→ **Material to process**
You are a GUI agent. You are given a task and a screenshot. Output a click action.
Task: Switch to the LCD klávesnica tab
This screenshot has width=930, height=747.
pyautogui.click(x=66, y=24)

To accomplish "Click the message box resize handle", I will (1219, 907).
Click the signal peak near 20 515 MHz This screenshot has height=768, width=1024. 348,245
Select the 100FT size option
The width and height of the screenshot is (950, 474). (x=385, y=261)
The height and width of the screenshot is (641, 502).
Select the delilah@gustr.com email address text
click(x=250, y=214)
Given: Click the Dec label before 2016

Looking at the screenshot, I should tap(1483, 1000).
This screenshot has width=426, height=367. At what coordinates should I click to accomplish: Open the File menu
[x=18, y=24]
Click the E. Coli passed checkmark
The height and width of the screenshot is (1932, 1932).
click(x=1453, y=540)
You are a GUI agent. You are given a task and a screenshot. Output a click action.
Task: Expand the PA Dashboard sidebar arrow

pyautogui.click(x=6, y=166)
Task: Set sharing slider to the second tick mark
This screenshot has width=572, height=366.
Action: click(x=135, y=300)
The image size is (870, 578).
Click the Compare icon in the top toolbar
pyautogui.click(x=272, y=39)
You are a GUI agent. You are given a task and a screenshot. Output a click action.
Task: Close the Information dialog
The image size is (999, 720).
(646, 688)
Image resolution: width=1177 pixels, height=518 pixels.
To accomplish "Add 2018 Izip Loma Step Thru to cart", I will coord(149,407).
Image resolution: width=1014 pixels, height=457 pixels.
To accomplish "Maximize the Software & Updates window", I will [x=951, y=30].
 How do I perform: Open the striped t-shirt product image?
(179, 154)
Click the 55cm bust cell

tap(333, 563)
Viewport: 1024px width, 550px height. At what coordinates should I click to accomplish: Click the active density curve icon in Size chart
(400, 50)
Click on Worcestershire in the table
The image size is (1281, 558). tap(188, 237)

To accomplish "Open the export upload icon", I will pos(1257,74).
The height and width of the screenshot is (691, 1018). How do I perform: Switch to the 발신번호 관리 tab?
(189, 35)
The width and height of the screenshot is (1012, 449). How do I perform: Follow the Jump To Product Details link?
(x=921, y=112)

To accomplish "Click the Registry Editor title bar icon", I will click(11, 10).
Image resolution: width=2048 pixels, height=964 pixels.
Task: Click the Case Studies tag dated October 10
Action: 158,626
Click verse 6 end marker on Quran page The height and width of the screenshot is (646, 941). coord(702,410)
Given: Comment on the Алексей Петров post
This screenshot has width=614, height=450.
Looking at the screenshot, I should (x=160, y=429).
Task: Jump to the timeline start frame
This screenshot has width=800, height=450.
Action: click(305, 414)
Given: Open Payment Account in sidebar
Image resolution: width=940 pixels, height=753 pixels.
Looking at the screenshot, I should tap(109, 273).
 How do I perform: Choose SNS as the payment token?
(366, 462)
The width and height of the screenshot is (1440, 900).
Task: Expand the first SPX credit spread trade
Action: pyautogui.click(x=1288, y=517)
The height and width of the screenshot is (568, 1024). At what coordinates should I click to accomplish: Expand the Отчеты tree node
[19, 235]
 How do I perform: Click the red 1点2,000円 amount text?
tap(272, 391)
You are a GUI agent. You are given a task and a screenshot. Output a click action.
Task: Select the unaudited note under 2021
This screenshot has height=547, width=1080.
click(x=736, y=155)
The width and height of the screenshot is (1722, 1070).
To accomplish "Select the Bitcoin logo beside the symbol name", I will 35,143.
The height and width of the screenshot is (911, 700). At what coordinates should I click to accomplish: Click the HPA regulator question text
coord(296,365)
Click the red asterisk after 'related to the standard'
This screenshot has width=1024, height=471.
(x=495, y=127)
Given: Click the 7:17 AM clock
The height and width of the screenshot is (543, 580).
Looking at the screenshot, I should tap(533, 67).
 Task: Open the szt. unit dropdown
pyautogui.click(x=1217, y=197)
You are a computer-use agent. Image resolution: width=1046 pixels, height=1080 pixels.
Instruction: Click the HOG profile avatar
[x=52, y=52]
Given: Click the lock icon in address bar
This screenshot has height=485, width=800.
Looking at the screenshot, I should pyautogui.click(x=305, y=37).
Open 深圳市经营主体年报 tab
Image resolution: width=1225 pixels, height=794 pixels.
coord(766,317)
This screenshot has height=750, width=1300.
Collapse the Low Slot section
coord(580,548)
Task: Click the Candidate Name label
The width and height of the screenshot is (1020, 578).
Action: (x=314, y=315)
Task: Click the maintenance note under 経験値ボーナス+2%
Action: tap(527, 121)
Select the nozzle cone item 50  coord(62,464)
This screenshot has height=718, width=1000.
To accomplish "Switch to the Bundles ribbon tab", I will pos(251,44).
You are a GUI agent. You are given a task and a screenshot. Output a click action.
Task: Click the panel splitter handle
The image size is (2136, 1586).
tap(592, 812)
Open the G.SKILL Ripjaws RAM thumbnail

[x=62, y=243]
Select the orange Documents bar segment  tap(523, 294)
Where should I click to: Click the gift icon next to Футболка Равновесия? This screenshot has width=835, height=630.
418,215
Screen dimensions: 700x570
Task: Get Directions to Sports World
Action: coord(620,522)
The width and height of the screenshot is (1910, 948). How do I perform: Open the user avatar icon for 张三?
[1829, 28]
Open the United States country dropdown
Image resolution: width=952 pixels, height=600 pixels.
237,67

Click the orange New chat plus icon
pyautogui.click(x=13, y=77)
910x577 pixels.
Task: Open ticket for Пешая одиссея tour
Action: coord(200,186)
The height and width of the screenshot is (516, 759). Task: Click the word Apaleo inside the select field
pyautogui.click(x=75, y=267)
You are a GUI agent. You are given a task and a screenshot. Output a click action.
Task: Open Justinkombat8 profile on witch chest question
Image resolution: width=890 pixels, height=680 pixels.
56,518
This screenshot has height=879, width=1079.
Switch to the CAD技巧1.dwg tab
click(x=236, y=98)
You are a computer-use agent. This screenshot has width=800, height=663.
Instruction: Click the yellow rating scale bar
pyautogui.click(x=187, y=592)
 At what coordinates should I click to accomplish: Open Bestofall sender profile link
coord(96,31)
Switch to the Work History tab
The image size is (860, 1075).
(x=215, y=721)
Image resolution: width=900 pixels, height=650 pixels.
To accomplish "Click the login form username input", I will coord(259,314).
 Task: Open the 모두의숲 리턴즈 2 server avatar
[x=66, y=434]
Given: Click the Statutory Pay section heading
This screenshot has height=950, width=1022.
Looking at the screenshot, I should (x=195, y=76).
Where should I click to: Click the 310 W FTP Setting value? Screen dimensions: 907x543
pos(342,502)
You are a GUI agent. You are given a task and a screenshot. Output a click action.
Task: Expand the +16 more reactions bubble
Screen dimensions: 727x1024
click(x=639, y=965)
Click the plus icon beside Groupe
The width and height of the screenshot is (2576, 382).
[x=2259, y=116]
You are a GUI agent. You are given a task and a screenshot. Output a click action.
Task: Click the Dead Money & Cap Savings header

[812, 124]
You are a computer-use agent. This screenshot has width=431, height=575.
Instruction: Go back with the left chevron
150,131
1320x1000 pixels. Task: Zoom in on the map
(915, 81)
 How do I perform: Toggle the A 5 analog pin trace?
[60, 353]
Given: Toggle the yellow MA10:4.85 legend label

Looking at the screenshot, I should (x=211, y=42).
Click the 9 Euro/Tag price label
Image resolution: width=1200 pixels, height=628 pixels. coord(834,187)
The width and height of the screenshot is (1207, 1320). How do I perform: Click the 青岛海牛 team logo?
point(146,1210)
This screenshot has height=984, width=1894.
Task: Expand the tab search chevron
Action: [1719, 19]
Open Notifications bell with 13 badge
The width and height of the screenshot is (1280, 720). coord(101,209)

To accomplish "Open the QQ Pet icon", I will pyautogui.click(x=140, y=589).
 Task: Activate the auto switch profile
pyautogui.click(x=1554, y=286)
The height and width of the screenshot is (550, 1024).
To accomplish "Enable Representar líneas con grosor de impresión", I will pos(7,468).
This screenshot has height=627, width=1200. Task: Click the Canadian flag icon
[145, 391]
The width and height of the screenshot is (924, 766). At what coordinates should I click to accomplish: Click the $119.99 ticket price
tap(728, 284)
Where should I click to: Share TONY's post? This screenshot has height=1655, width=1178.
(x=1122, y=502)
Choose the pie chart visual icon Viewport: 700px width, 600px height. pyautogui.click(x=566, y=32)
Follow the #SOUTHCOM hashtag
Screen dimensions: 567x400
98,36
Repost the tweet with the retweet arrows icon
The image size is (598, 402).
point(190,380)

→ **Work instructions**
Above are the records; repeat exactly the lines from the one holding "The width and height of the screenshot is (1020, 578)." down to the one holding "Select the orange", end lines included.

→ **Output for this exercise**
The width and height of the screenshot is (1020, 578).
Action: (x=314, y=315)
Task: Click the maintenance note under 経験値ボーナス+2%
Action: tap(527, 121)
Select the nozzle cone item 50  coord(62,464)
This screenshot has height=718, width=1000.
To accomplish "Switch to the Bundles ribbon tab", I will pos(251,44).
You are a GUI agent. You are given a task and a screenshot. Output a click action.
Task: Click the panel splitter handle
The image size is (2136, 1586).
tap(592, 812)
Open the G.SKILL Ripjaws RAM thumbnail

[x=62, y=243]
Select the orange Documents bar segment  tap(523, 294)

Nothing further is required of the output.